Source: ReliefWeb
The purpose of this review is to assess to what extent UNHCR, WFP, Unicef, and UNOCHA are aware of and integrate the standards of the Inter-Agency Standing Committee Gender Handbook in Humanitarian Action in its programming, and to what extent this Handbook is being used and implemented as a guiding tool in humanitarian operations.
The review also briefly assesses the GenCap system and the cluster approach with regard to the implementation processes.

The main body of the data was collected between July and October 2010. I visited Kenya and Haiti to study the operations related to the Somalian refugee camps in Dadaab and post-earthquake Port-au-Prince, respectively.

In addition to personal interviews in the field, I have conducted telephone interviews with selected members of staff and management representatives at headquarters. I have studied relevant documents, including programme and project proposals, training material, progress reports, newsletters and email correspondence. GenCap advisers have been invited to fill out a questionnaire about their work in different humanitarian operations, with different agencies. In addition, I have observed field officers in their daily work, to obtain some understanding of the contextual challenges that affect the way humanitarian assistance is delivered.
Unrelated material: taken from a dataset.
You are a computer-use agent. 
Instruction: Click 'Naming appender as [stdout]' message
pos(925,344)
The data are solely qualitative, and much of it in narrative style, which means they are challenging to process into ‘quick reference’ sets of results. My aim has been to capture what is actually taking place, with regard to the practical implementation of gender mainstreaming and targeted actions in humanitarian operations, rather than how the UN organisations or their staff wish to be perceived.

Findings indicate that while none of the reviewed organisations have fully integrated the Handbook in their humanitarian work and responses, all are in the process of implementing standards and principles of similar or comparable quality. Staff relate almost exclusively to their own organisation’s gender policies, handbooks and guidelines for capacity building, programme planning and field-level practices, with the Handbook e-learning course and the IASC Guidelines for Gender-based Violence Interventions in Humanitarian Settings as notable exceptions. What seem to be missing are functioning systems to ensure coherence and predictability in Gender mainstreaming and targeted actions (GMTA) at all organisational levels, and/or ownership to the Handbook as a common reference.
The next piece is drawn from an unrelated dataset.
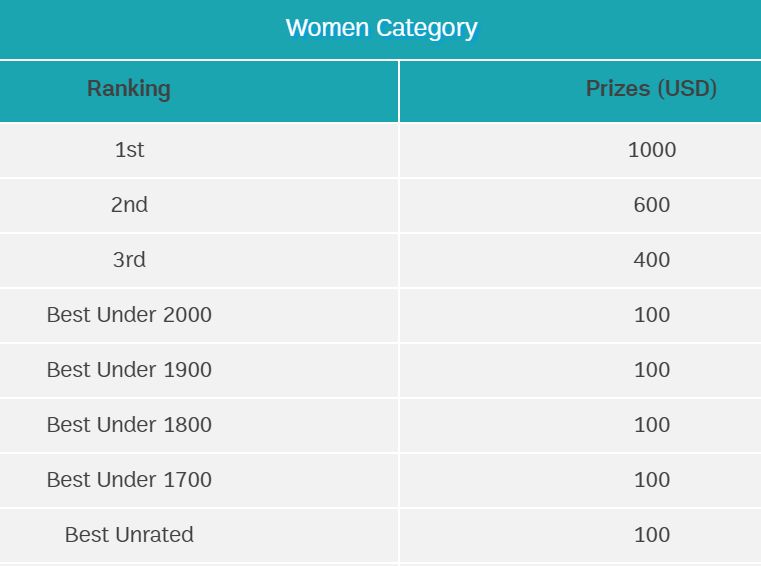Click the Women Category table title
This screenshot has height=566, width=761.
click(x=381, y=28)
The clusters represent a systematic approach to ensure a more coherent delivery of gender sensitive emergency support by UN agencies. The Handbook and its standards can as such be seen to represent a common effort to put GMTA on UN’s humanitarian agenda, in which all participating agencies – through the IASC and the cluster-based coordination structure – are active stakeholders. Findings suggest, however, that most of the identified gender mainstreaming and targeted actions originate within the agencies rather than through cluster cooperation and contact.

The GenCap initiative comes across as an effective support in bringing IASC’s gender material more actively into the agencies’ humanitarian training, planning, and practices.
GenCap advisers also appear able to function as ‘agents’ who understand and know how to bridge IASC material and the agencies’ on-going activities in a given emergency operation. The number of GenCap advisers deployed is, however, fairly limited in relation to the scale of humanitarian operations worldwide.
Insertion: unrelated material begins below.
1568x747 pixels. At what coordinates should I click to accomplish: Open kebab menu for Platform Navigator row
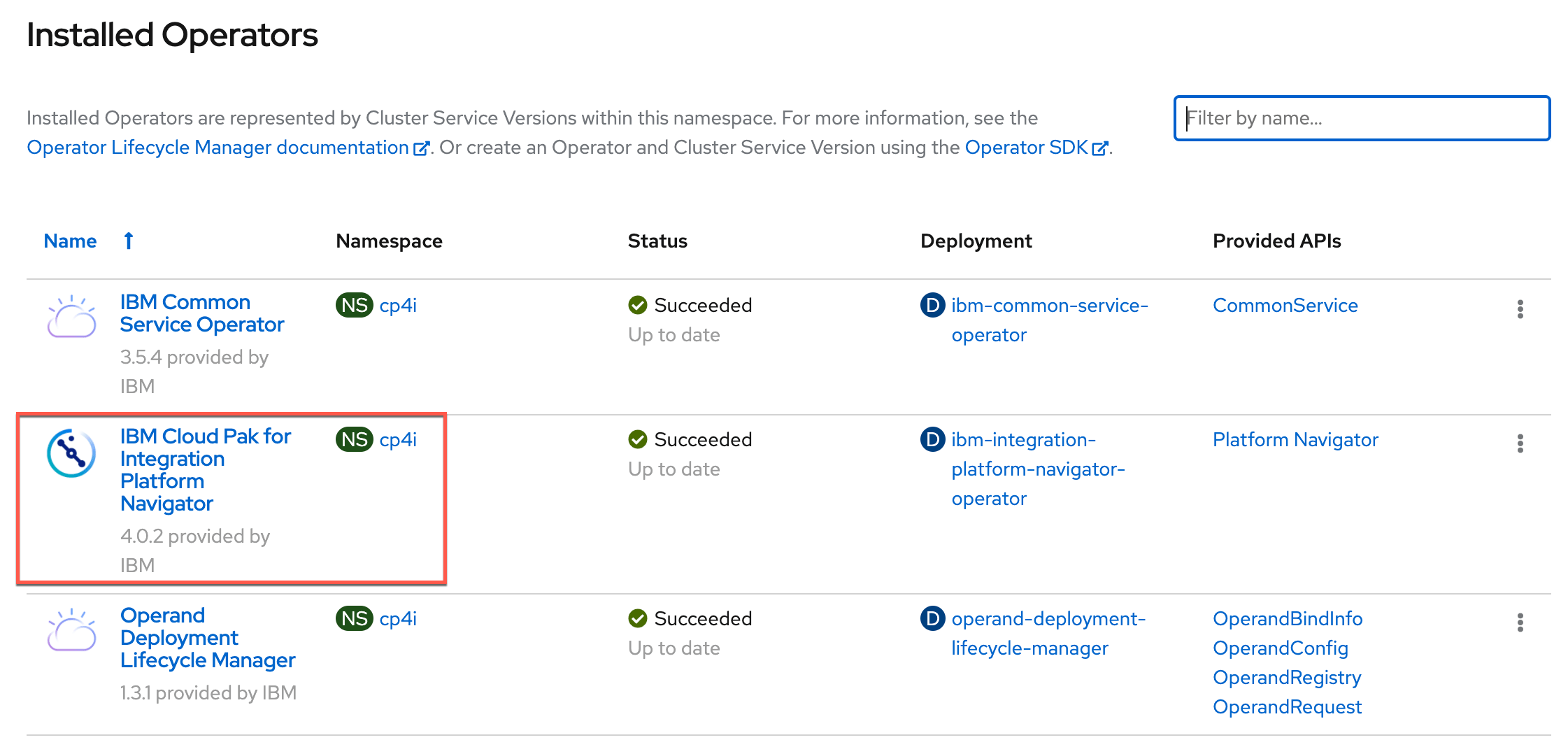[1520, 443]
Recommendations include a strengthened focus on ‘calibrating’ the individual agencies’ own policies and guidelines on GMTA – with the Handbook as a common reference, intensified encouragement of inter-agency and agency-partner communication on genderrelated issues, further roll-out of the Handbook e-learning course, a possible expansion of the GenCap capacity, and a new common training capacity on gender that provides career-meriting certification on gender-related competence.